Quito- As tropas equatorianas mobilizadas na fronteira com a Colômbia entraram em ''alerta máximo'' por ordem do presidente Rafael Correa em meio a uma severa crise bilateral, embora o governo de Quito ainda não tenha reforçado o contingente de 11.000 homens que mantém na zona, disseram funcionários do Ministério da Defesa que preferiram não ter o nome divulgado.
''Estamos em alerta máximo e patrulhando o limite político com a Colômbia'', disseram os funcionários.
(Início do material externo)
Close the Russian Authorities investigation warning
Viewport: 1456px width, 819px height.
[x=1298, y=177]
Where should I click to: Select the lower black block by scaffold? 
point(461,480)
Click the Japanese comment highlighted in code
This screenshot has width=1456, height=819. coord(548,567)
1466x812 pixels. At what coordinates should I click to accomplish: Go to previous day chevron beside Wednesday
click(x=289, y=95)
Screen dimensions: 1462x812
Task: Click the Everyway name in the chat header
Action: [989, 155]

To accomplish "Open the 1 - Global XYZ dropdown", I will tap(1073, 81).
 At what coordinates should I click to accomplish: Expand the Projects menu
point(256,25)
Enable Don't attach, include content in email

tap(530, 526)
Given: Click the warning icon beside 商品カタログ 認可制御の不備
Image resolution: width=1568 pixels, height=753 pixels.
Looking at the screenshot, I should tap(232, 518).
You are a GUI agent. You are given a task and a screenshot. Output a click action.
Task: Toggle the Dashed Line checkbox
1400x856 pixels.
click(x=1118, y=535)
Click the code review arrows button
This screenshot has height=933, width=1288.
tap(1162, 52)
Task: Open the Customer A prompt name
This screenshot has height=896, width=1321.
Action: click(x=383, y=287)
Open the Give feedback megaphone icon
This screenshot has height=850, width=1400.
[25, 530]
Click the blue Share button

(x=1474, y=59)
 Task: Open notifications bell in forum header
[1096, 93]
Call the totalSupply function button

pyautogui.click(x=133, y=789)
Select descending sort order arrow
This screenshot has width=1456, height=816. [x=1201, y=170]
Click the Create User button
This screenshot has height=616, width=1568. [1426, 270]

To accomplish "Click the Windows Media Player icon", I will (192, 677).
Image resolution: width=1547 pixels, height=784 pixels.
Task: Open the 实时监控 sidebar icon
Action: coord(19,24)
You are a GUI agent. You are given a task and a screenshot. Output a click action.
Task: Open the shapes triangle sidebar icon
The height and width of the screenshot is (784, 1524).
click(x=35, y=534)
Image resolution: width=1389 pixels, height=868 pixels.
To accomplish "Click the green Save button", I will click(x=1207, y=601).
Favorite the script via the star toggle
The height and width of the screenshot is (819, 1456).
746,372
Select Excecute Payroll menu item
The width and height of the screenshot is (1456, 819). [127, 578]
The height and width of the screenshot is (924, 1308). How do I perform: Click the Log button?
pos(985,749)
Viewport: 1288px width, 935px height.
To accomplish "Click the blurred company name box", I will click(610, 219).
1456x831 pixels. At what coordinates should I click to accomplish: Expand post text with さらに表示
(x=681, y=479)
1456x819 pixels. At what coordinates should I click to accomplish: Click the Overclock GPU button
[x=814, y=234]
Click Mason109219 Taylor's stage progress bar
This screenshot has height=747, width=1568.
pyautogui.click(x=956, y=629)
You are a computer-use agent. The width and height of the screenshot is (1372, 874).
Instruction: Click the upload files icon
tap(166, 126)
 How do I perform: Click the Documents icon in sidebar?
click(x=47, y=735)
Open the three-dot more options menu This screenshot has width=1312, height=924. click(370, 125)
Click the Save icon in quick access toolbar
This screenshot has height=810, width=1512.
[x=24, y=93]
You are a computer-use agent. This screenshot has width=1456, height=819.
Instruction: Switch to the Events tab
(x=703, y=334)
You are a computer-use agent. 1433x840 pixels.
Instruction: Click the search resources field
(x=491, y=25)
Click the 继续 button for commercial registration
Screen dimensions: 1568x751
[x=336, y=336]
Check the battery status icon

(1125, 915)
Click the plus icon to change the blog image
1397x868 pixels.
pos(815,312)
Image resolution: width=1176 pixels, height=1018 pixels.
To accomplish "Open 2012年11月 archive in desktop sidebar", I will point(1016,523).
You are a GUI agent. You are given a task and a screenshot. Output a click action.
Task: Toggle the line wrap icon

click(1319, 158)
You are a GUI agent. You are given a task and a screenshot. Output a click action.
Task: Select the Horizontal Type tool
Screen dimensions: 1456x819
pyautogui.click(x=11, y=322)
O controle da fronteira recai principalmente no Exército, e por ''enquanto não foi reforçado o dispositivo'', acrescentaram.
O Equador conta com 11.000 soldados no território que faz fronteira com a Colômbia - com a qual compartilha 600 km de território - apoiados por aviões A-37 de fabricação americana para operações na área de selva e helicópteros.
As forças armadas equatorianas possuem um total de 60.000 militares, armados com fuzis alemães HK, helicópteros Super Puma e MI, tanques como o AMX-13 francês, aviões Mirage e Kfir, segundo especialistas consultados pela AFP.
As forças se mantêm vigilantes depois que Correa dispôs a mobilização de tropas na fronteira após expulsar o embaixador colombiano e retirar o seu de Bogotá por causa da incursão de tropas colombianas nas quais morreram 20 guerrilheiros, entre eles o número dois das Farc Raúl Reyes.
A vigilância militar se estende da província amazônica de Sucumbíos (a nordeste e fronteiriça com o problemático departamento colombiano de Putumayo, produtor de coca) até a costa de Esmeraldas.(F.P.)